Apple announced during its last earnings report that it sold 74.5 million iPhone units in 2015’s first fiscal quarter. Let that number settle in.
As CNN Money wrote, that means “34,000 iPhones sold every hour, every day, every week of the past three months. That’s 9 iPhones every second.”
But that’s not it, Apple also sold 51 million iPhones only in 2014’s first fiscal quarter, and 47.8 million units the year before, which means that there are over 170 million potential customers for the Apple Watch.
Now, I know that doesn’t mean every iPhone user will get an Apple Watch, especially since smartwatches sales are having a rough start (only 720,000 Android Wear smartwatches were shipped in 2014). There are, however, 2 points that I believe will make a difference in Apple’s case.
1. Apple users buy more apps, spend more on them
In 2011, most media outlets published some news that glued to iOS’ image: “Apple users buying 61% more apps, paying 14% more per app“. Even today, almost 4 years later, that’s still the reason why most companies and startups launch their apps first on iOS.
I’ve always wondered if these buying habits are somehow connected to that always-intriguing fact about some Apple fans: those people who buy Apple products “just because it’s cool to own one.”
Apple fans (and there are a lot of them) will buy the Watch.
2. Apple won’t play nice with other smartwatches
As I published last year, I bought a smartwatch as an experiment, an inexpensive Pebble that works as a viewer for all the notifications I receive on my iPhone. Two months later, I see one thing clearly: Pebble will never be a real alternative to the Apple Watch on iOS, and the same goes for every other non-Apple smartwatch.

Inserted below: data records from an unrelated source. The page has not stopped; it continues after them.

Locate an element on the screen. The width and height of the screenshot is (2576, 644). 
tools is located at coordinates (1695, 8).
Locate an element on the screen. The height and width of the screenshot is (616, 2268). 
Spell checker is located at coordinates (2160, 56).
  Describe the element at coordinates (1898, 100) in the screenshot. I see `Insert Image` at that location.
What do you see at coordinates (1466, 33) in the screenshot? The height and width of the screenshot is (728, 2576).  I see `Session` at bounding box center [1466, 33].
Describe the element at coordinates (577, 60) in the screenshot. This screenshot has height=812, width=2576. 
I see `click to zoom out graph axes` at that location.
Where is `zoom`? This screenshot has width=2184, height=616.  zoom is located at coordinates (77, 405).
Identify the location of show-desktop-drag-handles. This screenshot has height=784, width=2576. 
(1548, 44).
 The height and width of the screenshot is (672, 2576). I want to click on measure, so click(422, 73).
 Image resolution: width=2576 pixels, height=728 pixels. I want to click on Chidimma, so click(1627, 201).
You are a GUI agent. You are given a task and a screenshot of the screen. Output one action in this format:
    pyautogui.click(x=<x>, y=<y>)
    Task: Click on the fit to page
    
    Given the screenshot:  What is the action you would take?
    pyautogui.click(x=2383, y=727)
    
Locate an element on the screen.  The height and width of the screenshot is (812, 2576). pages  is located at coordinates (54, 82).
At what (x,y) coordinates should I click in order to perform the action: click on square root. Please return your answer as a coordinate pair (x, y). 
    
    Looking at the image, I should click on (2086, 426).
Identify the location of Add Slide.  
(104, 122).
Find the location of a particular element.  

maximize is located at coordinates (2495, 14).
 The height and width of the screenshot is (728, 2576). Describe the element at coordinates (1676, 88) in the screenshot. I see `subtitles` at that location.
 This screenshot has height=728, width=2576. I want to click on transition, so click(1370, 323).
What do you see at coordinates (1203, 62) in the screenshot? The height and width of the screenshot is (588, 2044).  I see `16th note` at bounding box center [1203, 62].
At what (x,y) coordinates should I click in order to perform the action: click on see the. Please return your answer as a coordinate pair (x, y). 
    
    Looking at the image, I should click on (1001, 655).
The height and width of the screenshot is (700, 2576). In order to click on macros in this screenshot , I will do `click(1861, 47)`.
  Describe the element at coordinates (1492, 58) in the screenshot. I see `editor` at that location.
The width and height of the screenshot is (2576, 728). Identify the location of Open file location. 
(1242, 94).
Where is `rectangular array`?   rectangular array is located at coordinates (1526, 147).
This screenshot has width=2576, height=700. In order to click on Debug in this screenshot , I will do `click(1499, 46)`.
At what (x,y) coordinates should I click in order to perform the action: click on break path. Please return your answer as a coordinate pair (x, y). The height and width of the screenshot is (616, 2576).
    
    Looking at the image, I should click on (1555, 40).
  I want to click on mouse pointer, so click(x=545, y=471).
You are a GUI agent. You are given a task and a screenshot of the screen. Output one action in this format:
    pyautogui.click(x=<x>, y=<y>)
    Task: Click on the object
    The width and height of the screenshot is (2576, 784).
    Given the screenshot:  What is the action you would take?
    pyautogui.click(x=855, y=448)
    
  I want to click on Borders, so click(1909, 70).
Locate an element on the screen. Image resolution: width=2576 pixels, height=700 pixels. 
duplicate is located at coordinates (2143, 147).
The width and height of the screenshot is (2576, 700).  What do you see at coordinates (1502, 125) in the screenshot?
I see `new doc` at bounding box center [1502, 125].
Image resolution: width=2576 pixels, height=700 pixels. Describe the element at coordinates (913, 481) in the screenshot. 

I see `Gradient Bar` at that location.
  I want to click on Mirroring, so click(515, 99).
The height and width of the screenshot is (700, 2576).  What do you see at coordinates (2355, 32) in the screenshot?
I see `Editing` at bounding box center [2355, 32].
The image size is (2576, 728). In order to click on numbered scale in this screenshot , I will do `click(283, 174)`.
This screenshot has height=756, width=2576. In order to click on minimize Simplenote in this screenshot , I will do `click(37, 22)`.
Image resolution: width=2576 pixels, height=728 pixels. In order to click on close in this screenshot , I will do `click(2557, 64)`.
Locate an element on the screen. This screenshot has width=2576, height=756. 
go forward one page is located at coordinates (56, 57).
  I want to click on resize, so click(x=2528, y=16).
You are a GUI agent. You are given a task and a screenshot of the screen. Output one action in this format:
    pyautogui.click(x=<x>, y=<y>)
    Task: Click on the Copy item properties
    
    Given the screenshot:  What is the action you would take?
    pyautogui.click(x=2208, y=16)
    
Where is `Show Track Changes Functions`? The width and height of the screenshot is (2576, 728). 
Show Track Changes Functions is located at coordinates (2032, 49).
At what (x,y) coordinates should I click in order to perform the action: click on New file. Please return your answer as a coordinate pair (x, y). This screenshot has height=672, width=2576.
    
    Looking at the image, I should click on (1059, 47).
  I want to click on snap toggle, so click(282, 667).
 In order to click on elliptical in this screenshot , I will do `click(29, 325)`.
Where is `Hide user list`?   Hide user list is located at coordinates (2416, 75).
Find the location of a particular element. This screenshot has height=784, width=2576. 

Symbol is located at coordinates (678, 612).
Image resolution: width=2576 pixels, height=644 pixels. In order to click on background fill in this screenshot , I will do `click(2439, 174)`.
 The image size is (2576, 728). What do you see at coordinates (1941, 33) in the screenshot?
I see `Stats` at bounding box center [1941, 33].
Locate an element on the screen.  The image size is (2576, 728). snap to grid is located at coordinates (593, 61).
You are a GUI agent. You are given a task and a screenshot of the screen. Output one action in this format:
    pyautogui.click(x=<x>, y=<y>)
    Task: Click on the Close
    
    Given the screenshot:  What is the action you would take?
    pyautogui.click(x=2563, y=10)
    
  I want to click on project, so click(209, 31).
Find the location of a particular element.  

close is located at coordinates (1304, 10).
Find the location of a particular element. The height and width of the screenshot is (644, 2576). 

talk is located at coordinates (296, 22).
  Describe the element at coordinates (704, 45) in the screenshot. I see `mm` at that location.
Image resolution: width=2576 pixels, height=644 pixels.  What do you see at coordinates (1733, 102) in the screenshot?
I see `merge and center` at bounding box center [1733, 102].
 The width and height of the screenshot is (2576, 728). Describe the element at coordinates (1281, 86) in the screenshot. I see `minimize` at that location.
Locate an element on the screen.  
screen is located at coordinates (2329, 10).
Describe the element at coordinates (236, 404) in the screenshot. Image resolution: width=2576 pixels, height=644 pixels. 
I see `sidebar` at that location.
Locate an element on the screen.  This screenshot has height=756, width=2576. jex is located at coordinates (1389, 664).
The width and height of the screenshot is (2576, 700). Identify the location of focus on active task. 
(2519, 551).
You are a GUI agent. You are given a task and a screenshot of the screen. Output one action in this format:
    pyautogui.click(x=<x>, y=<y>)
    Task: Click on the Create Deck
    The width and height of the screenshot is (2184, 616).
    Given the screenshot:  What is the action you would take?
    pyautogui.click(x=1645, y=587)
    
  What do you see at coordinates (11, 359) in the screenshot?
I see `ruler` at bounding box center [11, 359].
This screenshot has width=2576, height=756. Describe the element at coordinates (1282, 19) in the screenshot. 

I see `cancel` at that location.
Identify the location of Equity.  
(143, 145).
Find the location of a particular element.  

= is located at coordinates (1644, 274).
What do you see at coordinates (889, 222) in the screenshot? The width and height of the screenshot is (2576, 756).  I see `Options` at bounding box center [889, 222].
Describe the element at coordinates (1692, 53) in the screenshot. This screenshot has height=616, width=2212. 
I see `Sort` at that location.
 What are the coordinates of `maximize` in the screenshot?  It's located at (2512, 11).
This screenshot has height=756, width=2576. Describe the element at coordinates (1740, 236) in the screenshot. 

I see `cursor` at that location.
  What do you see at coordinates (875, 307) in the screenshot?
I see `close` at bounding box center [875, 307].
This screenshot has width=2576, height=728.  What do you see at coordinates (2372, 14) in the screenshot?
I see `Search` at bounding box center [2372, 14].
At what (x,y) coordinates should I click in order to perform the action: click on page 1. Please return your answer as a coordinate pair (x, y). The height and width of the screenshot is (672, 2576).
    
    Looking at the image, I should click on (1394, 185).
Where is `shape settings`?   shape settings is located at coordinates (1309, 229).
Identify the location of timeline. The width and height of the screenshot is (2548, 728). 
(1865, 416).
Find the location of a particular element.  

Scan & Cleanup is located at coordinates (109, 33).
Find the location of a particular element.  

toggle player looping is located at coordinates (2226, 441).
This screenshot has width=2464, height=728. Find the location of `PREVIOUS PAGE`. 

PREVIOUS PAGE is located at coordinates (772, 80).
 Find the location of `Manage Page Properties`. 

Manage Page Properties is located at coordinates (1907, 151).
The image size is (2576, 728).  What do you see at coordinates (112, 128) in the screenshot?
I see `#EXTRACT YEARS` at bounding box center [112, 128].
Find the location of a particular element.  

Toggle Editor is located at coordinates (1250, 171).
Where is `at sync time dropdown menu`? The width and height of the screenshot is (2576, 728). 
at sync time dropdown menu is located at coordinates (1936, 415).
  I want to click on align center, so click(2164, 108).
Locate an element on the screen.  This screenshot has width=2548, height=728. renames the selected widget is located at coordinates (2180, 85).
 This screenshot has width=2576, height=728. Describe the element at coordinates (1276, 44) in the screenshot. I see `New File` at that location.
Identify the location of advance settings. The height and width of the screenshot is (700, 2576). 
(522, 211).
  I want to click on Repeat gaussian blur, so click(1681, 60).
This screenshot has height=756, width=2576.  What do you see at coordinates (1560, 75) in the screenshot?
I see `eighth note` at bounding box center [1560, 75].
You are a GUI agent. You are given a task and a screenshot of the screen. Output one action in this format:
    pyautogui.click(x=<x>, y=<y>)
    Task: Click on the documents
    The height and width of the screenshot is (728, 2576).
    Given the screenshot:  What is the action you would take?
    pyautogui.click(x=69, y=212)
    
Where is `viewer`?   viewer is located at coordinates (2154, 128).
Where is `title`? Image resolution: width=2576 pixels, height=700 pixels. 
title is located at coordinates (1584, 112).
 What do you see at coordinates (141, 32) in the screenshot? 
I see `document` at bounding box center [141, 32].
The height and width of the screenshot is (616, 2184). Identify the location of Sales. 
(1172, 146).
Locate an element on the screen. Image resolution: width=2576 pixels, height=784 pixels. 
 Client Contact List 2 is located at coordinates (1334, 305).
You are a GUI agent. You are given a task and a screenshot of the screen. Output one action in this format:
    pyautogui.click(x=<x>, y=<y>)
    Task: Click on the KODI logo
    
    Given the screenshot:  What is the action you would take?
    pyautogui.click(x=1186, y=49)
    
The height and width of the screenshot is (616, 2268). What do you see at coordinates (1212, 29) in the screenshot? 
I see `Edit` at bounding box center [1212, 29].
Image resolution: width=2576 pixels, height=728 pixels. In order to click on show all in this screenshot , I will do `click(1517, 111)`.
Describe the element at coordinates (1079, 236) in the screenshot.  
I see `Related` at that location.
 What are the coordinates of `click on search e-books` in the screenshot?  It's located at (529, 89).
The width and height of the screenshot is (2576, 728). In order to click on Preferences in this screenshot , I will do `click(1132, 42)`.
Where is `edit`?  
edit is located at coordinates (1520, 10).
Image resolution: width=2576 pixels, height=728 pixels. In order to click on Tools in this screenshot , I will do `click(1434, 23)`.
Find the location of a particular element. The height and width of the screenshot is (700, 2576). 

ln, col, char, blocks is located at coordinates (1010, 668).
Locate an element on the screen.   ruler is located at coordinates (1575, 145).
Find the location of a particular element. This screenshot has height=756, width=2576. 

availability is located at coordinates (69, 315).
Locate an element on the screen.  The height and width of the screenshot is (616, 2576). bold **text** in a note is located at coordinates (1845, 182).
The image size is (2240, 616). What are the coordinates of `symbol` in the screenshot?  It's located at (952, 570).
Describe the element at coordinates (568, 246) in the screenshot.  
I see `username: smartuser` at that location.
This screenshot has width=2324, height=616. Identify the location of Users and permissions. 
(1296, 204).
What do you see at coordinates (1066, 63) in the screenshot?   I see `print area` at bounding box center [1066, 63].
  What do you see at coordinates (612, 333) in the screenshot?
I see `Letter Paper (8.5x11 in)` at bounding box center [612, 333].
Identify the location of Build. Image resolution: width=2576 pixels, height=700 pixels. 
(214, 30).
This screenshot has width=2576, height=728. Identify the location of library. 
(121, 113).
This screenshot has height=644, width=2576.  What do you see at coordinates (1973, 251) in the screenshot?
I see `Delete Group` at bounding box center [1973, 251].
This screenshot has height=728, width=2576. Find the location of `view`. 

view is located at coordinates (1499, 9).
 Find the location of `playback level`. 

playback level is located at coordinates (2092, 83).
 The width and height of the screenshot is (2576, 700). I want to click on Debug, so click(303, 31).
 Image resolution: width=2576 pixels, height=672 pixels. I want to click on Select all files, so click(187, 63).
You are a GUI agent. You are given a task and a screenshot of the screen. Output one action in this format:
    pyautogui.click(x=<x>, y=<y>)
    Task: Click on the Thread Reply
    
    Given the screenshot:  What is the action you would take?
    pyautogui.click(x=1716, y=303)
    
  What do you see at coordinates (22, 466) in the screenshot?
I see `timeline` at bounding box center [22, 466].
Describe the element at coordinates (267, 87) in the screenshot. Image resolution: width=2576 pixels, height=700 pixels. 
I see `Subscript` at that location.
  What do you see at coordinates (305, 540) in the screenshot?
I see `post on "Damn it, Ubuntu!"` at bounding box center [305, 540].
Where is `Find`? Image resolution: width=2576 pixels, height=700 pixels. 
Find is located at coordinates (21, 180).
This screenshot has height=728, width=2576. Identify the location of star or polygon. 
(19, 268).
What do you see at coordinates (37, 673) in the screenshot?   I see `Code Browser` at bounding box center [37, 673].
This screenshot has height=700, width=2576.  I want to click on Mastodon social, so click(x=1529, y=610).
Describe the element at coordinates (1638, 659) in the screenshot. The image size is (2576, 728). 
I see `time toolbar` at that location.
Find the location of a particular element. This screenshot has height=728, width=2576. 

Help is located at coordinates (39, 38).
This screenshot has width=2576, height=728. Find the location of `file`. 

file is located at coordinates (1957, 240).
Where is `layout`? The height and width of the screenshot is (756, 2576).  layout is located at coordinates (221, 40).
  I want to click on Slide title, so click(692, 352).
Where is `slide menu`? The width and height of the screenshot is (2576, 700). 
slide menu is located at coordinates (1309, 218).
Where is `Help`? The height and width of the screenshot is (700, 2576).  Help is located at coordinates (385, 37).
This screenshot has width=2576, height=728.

If we take a look at what’s going on with Android, this looks like a story from a parallel universe: Pebble recently released an update that makes its smartwatch one of the best alternatives for Android owners. They can respond to most notifications right from their watch: reply to an SMS with an emoji or preset text, snooze a calendar reminder, mark an email as read, etc.
As an iOS user, I can receive and dismiss notifications (and save a little bit of my phone’s battery), but that’s pretty much it. No replies, no interactions, nothing, nada. Apple won’t allow it. If iPhone users want to be able to do anything else from their smartwatch, they’ll have to buy an Apple Watch.
So coming back to one of my previous points: even though smartwatches are not popularly accepted in our society, I believe the Apple Watch will help change that, the same way Apple Pay is revitalizing the mobile payments front.
In fact, a very good reason for all iPhone users to buy one is the fact that they’ll be able to use Apple Pay from their wrists… but it doesn’t really matter. What matters is that the Apple Watch will be sold in enough amounts to make the whole smartwatch industry gain traction; our society will start seeing smartwatches like it sees iPads today: a common device.
Some people think the Apple Watch might have a slow start, but I bet its success will secure the path for the Apple Watch 2.